NOAELcorr = dermal NOAEL * ABSdermal-rat/ABSdermal-human = 1000 mg/kg bw/d * 20 = 20000 mg/ kg bw/d.

Long-term exposure – local effects

The test item did not induce any local toxic effects. There was no evidence of toxicity in any of the available studies. Thus, the derivation of a long-term DNEL for local effects is not required. This is in line with the ECHA guidance document (2012).

References:

ECETOC (2010). Guidance on assessment factors to derive a DNEL. Technical Report 110.

ECHA (2012). Guidance on information requirements and chemical safety assessment. Chapter R.8: Characeterisation of dose[concentration]-response for human health. Version: 2.1, ECHA-2012 -G-19 -EN.

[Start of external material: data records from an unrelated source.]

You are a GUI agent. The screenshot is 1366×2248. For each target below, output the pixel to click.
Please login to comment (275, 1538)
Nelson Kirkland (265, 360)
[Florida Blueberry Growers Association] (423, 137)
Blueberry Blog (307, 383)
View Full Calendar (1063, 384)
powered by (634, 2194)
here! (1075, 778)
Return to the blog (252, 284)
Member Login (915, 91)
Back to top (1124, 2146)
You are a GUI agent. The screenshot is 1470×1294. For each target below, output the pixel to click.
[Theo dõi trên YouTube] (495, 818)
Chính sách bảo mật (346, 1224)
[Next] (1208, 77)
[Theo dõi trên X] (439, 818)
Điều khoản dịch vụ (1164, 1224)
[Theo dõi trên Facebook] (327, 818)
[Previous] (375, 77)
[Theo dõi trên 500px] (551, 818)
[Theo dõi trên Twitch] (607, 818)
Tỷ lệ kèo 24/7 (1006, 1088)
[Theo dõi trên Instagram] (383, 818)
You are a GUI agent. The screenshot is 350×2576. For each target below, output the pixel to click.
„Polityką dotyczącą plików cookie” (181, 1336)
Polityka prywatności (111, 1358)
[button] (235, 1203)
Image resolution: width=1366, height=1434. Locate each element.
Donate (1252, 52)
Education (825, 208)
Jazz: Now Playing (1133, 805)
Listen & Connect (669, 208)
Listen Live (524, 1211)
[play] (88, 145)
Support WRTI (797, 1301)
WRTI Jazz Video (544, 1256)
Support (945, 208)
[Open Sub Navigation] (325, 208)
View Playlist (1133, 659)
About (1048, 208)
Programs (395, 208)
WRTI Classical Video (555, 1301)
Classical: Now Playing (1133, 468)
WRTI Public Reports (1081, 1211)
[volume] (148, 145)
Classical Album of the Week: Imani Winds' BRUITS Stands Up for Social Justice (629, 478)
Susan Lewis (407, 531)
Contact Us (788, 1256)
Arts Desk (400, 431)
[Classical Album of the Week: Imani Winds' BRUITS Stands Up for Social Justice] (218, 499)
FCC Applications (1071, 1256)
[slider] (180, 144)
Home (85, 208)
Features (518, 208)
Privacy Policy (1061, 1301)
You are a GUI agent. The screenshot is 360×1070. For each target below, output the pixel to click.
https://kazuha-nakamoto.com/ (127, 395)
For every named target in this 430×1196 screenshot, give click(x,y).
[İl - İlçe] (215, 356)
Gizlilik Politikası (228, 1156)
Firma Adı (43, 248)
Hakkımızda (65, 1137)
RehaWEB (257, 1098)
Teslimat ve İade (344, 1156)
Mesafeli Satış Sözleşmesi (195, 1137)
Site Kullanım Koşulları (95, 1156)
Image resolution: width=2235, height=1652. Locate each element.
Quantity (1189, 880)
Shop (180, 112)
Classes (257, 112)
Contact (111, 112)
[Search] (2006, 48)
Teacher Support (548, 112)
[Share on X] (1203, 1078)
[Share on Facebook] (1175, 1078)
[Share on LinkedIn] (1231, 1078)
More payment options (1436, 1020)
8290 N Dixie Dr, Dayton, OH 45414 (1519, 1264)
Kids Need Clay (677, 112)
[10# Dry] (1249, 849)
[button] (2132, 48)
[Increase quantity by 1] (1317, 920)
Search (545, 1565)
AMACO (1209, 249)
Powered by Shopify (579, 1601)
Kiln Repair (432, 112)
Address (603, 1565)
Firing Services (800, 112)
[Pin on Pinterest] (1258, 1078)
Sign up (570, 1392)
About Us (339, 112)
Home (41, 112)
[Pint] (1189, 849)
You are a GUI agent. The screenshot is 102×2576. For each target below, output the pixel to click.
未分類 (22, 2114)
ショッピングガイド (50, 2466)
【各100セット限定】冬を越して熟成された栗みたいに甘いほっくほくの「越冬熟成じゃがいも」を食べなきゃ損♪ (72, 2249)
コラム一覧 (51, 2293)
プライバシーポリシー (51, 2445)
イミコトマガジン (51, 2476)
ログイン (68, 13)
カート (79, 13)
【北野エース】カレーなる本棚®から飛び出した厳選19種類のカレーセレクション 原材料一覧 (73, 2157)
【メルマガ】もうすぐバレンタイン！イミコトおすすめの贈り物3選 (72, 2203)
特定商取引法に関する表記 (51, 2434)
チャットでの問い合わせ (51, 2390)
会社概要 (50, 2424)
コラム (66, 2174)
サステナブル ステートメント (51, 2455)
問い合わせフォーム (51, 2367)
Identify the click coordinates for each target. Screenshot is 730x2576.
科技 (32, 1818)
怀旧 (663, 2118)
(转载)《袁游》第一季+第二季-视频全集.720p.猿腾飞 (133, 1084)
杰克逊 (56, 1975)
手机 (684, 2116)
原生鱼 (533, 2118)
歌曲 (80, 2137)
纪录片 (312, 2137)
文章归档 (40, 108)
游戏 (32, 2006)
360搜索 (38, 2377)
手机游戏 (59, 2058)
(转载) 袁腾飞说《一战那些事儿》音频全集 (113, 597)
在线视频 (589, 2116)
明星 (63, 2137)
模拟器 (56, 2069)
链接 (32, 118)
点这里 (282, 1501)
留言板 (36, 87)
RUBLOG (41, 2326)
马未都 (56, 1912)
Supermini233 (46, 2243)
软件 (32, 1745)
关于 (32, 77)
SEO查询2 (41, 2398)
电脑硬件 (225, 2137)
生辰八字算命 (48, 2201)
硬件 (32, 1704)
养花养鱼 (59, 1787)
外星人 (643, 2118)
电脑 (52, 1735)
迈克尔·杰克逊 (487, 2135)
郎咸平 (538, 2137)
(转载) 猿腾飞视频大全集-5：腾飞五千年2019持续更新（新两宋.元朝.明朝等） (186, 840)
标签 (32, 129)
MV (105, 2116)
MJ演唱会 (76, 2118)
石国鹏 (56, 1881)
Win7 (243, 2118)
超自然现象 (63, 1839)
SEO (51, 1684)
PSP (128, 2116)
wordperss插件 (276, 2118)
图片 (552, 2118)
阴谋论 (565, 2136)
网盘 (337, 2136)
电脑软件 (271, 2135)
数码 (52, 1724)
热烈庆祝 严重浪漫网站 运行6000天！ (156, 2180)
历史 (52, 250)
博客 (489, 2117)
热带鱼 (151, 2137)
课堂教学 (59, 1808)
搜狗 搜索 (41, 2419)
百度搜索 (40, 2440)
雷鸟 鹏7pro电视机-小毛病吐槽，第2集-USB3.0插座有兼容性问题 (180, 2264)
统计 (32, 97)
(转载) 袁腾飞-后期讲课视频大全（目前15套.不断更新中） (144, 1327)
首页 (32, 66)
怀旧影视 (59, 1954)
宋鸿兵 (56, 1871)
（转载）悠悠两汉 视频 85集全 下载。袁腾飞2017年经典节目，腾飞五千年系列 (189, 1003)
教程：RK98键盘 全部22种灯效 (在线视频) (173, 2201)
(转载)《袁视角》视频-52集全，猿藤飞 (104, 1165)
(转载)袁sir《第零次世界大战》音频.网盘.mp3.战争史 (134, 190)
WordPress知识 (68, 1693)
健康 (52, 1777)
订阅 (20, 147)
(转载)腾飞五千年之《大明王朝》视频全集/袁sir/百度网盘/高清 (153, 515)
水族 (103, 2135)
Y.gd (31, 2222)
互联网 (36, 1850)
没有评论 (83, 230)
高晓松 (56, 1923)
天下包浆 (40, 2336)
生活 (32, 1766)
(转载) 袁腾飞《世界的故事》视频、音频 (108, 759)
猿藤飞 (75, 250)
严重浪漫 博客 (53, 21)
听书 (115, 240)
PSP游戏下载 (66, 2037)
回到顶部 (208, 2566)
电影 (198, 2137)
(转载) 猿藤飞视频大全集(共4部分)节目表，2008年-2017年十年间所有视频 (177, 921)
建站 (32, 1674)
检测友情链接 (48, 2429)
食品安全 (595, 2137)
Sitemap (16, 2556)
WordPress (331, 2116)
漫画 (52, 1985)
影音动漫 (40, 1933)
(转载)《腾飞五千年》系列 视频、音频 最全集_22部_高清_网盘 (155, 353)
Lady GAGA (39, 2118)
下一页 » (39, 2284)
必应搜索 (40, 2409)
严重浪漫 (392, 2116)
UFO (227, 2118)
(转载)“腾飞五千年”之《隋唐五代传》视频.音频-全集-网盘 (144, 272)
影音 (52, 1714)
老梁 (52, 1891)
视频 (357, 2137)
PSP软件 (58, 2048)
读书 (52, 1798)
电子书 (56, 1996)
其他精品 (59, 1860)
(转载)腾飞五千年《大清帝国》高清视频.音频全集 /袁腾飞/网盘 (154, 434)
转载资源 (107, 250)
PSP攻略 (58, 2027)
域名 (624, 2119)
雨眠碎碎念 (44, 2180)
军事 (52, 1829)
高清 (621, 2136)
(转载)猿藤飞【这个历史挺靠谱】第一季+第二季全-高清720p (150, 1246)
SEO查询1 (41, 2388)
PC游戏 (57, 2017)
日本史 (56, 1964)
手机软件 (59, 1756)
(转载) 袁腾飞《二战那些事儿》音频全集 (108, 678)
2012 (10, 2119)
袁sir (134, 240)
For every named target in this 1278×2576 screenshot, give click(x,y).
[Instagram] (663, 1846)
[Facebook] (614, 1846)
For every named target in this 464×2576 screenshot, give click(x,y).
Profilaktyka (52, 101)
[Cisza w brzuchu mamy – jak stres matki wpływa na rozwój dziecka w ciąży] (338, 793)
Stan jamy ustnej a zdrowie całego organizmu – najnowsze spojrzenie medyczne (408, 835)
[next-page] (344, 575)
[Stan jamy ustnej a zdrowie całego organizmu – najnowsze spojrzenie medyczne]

General Population - Hazard via inhalation route

Systemic effects

Long term exposure
Hazard assessment conclusion:
no hazard identified
Acute/short term exposure
Hazard assessment conclusion:
no hazard identified
DNEL related information

Local effects

Long term exposure
Hazard assessment conclusion:
no hazard identified
Acute/short term exposure
Hazard assessment conclusion:
no hazard identified
DNEL related information

General Population - Hazard via dermal route

Systemic effects

Long term exposure
Hazard assessment conclusion:
no hazard identified
Acute/short term exposure
Hazard assessment conclusion:
no hazard identified
DNEL related information

Local effects

Long term exposure
Hazard assessment conclusion:
no hazard identified
Acute/short term exposure
Hazard assessment conclusion:
no hazard identified

General Population - Hazard via oral route

Systemic effects

Long term exposure
Hazard assessment conclusion:
no hazard identified
Acute/short term exposure
Hazard assessment conclusion:
no hazard identified
DNEL related information

General Population - Hazard for the eyes

Local effects

Hazard assessment conclusion:
no hazard identified

Additional information - General Population

Based on the present toxicological data, the substance does not pose any hazard, leading to a non-classification according to the criteria laid down under67/548/ECC and CLP. Since all relevant uses are outside the scope of REACH and inside the scope of the Cosmetics Directive 76/768/EEC, no DNELS have been derived for the general population according to "Guidance on information requirements and chemical safety assessment (Chapter R8).